Oxpens River Bridge: Campaigners seek judicial review

Campaigners say they will seek a judicial review after a new £10m bridge over the River Thames was approved for a second time.

Oxford City Council gave the go-ahead for the Oxpens River Bridge linking Oxpens Meadow to Grandpont Nature Park.

Friends of Grandpont Nature Park say it will destroy part of the park, and that another nearby bridge could be upgraded instead.

The authority said it was required due to redevelopments in the area.

Ed Turner, deputy leader (statutory) for finance and asset management for the council, said: "The idea that you could push either all of the people who want to walk or cycle onto the existing very small unsuitable bridges, or have them all trundle down to Folly Bridge... is a nonsense.

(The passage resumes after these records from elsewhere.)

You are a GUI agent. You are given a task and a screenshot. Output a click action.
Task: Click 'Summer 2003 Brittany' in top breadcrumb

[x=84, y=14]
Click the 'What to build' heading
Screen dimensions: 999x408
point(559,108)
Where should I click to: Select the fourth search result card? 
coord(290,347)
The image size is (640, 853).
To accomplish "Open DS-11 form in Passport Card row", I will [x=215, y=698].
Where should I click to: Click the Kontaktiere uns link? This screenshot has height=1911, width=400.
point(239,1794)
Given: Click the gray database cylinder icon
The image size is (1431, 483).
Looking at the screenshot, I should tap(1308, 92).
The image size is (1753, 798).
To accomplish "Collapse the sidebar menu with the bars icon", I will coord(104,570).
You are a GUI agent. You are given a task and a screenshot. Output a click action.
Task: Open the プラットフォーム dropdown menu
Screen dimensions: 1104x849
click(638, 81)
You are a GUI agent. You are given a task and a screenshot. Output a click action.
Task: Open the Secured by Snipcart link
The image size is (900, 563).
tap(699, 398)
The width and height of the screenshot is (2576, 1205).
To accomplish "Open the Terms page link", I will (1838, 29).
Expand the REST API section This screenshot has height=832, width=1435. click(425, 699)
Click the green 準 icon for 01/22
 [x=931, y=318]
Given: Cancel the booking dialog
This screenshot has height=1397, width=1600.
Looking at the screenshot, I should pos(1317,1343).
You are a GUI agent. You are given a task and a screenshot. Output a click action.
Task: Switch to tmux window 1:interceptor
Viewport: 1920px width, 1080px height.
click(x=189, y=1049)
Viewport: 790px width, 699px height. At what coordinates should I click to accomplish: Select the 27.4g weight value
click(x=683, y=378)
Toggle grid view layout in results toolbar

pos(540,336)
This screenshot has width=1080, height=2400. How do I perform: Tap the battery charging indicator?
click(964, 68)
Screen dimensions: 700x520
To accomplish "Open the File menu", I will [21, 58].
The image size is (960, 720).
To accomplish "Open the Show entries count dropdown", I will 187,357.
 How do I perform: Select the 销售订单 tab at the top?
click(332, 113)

"We need the infrastructure."

The area is currently being regenerated with a revamped railway station, a new neighbourhood at the Oxpens site, and Oxford University plans for an innovation quarter at Osney Mead.

But campaigner Dan Glazebrook, who is confident his group will win a judicial review, called the bridge a "fancy part" of the new developments and not for existing residents.

He told the BBC: "It's being built entirely on adjacent public woodland and meadows.

"If I want an extension to my house I can't just build it in my neighbour's garden.

"Oxpens Meadow is supposed to be a Field in Trust. That is a green space protected against development in perpetuity."

He called the area the "closest thing to countryside for the many, many elderly residents" living nearby.

Mr Glazebrook also cited a feasibility report made by Oxfordshire County Council in 2016 which indicated the existing Gasworks Bridge could be upgraded at a reasonable cost.

However, Mr Turner said: "The idea that you would have it serving a development of this size seems really, really unlikely to me... we need something more than that bridge."

He also claimed the new bridge would only impact a "tiny proportion of the nature park… less than 1%".